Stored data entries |
•••••
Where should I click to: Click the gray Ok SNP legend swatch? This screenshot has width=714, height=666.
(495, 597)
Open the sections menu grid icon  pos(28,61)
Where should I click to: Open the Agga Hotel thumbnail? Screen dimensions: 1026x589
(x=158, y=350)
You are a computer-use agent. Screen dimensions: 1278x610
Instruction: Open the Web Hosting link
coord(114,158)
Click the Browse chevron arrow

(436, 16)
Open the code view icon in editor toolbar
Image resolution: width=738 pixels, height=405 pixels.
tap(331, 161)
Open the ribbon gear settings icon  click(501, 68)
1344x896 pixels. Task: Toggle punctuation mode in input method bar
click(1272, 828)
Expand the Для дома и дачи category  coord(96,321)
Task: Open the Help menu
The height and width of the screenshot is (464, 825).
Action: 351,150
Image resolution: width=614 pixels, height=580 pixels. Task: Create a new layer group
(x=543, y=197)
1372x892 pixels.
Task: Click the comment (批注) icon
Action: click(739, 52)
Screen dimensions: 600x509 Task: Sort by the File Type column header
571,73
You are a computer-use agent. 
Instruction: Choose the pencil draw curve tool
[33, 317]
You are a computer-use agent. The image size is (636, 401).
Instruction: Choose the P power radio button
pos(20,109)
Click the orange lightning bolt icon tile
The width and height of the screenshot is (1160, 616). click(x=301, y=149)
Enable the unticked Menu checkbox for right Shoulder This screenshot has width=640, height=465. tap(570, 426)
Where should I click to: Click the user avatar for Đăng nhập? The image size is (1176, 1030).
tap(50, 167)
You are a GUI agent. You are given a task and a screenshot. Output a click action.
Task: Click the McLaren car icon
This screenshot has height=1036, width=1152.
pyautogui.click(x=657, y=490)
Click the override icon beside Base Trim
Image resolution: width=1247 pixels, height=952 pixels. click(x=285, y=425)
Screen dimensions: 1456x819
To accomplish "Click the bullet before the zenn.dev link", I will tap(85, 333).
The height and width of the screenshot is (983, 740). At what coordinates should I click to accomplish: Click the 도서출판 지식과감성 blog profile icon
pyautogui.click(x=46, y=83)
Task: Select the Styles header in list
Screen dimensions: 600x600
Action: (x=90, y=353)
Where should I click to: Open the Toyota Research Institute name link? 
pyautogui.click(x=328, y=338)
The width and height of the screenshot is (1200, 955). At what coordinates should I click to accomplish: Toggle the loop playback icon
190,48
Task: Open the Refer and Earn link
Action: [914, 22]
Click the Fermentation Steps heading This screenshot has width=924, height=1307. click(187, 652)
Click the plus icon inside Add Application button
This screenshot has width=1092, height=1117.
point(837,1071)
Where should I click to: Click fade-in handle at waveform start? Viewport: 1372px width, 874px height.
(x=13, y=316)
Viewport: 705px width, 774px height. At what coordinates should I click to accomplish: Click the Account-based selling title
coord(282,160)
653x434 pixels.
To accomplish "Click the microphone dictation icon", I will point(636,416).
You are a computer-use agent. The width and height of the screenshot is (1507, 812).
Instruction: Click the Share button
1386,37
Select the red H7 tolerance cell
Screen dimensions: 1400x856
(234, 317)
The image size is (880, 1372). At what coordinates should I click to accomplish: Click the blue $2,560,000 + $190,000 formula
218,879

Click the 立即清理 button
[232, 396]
•••••
Please give the records again exactly as they are.

Where should I click to: Click the gray Ok SNP legend swatch? This screenshot has width=714, height=666.
(495, 597)
Open the sections menu grid icon  pos(28,61)
Where should I click to: Open the Agga Hotel thumbnail? Screen dimensions: 1026x589
(x=158, y=350)
You are a computer-use agent. Screen dimensions: 1278x610
Instruction: Open the Web Hosting link
coord(114,158)
Click the Browse chevron arrow

(436, 16)
Open the code view icon in editor toolbar
Image resolution: width=738 pixels, height=405 pixels.
tap(331, 161)
Open the ribbon gear settings icon  click(501, 68)
1344x896 pixels. Task: Toggle punctuation mode in input method bar
click(1272, 828)
Expand the Для дома и дачи category  coord(96,321)
Task: Open the Help menu
The height and width of the screenshot is (464, 825).
Action: 351,150
Image resolution: width=614 pixels, height=580 pixels. Task: Create a new layer group
(x=543, y=197)
1372x892 pixels.
Task: Click the comment (批注) icon
Action: click(739, 52)
Screen dimensions: 600x509 Task: Sort by the File Type column header
571,73
You are a computer-use agent. 
Instruction: Choose the pencil draw curve tool
[33, 317]
You are a computer-use agent. The image size is (636, 401).
Instruction: Choose the P power radio button
pos(20,109)
Click the orange lightning bolt icon tile
The width and height of the screenshot is (1160, 616). click(x=301, y=149)
Enable the unticked Menu checkbox for right Shoulder This screenshot has width=640, height=465. tap(570, 426)
Where should I click to: Click the user avatar for Đăng nhập? The image size is (1176, 1030).
tap(50, 167)
You are a GUI agent. You are given a task and a screenshot. Output a click action.
Task: Click the McLaren car icon
This screenshot has height=1036, width=1152.
pyautogui.click(x=657, y=490)
Click the override icon beside Base Trim
Image resolution: width=1247 pixels, height=952 pixels. click(x=285, y=425)
Screen dimensions: 1456x819
To accomplish "Click the bullet before the zenn.dev link", I will tap(85, 333).
The height and width of the screenshot is (983, 740). At what coordinates should I click to accomplish: Click the 도서출판 지식과감성 blog profile icon
pyautogui.click(x=46, y=83)
Task: Select the Styles header in list
Screen dimensions: 600x600
Action: (x=90, y=353)
Where should I click to: Open the Toyota Research Institute name link? 
pyautogui.click(x=328, y=338)
The width and height of the screenshot is (1200, 955). At what coordinates should I click to accomplish: Toggle the loop playback icon
190,48
Task: Open the Refer and Earn link
Action: [914, 22]
Click the Fermentation Steps heading This screenshot has width=924, height=1307. click(187, 652)
Click the plus icon inside Add Application button
This screenshot has width=1092, height=1117.
point(837,1071)
Where should I click to: Click fade-in handle at waveform start? Viewport: 1372px width, 874px height.
(x=13, y=316)
Viewport: 705px width, 774px height. At what coordinates should I click to accomplish: Click the Account-based selling title
coord(282,160)
653x434 pixels.
To accomplish "Click the microphone dictation icon", I will point(636,416).
You are a computer-use agent. The width and height of the screenshot is (1507, 812).
Instruction: Click the Share button
1386,37
Select the red H7 tolerance cell
Screen dimensions: 1400x856
(234, 317)
The image size is (880, 1372). At what coordinates should I click to accomplish: Click the blue $2,560,000 + $190,000 formula
218,879

Click the 立即清理 button
[232, 396]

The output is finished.